原子力における増殖比は、反応で生成される核分裂性物質の量が、消費される核分裂性物質の量に対してどれだけ増加するかを示す指標です。
軽水炉の増殖比は通常、1未満であり、これは反応で消費される核分裂性物質よりも少ない核分裂性物質が生成されることを意味します。一方、高転換軽水炉は軽水炉よりも増殖比が高く、反応で消費される核分裂性物質よりも多くの核分裂性物質が生成されます。これにより、高転換軽水炉はウラン燃料をより効率的に利用することができ、ウラン資源を節約することができます。
高速増殖炉の増殖比

-高速増殖炉の増殖比-
高速増殖炉は、核分裂反応によって生成される高速中性子を 増殖反応に利用して、利用可能な核燃料を生成する炉です。
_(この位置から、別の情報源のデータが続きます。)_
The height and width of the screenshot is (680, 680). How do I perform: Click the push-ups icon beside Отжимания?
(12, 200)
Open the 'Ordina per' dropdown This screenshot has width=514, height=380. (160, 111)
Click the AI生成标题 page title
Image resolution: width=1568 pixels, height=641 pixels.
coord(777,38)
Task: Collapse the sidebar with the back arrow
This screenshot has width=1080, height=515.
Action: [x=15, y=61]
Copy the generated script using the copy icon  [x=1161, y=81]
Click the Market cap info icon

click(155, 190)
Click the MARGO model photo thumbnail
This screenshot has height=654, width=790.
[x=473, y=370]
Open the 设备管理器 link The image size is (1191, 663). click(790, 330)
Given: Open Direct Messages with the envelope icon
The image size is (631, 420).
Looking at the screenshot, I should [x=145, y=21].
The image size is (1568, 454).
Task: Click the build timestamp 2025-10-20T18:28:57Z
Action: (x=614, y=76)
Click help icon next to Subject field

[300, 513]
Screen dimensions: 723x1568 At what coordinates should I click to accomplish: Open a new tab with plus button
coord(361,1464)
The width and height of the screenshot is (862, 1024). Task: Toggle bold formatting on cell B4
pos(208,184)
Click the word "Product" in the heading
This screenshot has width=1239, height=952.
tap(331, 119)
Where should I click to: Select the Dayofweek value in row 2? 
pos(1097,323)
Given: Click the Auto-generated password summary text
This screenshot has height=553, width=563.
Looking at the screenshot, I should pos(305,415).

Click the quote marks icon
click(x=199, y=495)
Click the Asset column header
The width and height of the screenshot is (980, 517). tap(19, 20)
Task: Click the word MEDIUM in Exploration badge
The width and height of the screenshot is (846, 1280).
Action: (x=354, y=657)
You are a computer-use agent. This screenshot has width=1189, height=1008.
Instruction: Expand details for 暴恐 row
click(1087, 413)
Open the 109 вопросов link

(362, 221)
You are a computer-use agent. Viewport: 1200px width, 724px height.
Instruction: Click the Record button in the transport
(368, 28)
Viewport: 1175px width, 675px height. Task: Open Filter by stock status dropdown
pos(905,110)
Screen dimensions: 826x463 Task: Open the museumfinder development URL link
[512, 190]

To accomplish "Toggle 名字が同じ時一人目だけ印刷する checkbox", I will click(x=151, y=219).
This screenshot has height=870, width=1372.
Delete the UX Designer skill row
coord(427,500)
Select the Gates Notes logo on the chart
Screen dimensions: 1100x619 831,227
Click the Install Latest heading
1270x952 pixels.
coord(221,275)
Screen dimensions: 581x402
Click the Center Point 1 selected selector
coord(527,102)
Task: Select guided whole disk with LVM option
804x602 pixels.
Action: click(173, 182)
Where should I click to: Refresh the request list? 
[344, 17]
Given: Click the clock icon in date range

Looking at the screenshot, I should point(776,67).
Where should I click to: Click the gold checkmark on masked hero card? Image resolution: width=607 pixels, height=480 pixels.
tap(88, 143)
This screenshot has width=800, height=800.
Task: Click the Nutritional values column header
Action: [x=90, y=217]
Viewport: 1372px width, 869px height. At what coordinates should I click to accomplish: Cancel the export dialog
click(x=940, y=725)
増殖比とは、この増殖反応によって生成される新しい核分裂性物質の量と、消費された核分裂性物質の量の比率です。
高速増殖炉では、通常、プルトニウムやウラン-238などの核分裂性物質が燃料として使用されます。高速中性子はこれらの核分裂性物質と反応し、新しいプルトニウムやウラン-239などの核分裂性物質を生成します。この反応によって生成される新しい核分裂性物質の量は、消費された核分裂性物質の量を上回り、増殖比が 1 を超える必要があります。これにより、高速増殖炉は使用済み核燃料から新しい核燃料を生成し、核燃料の長期的な持続可能性を確保できます。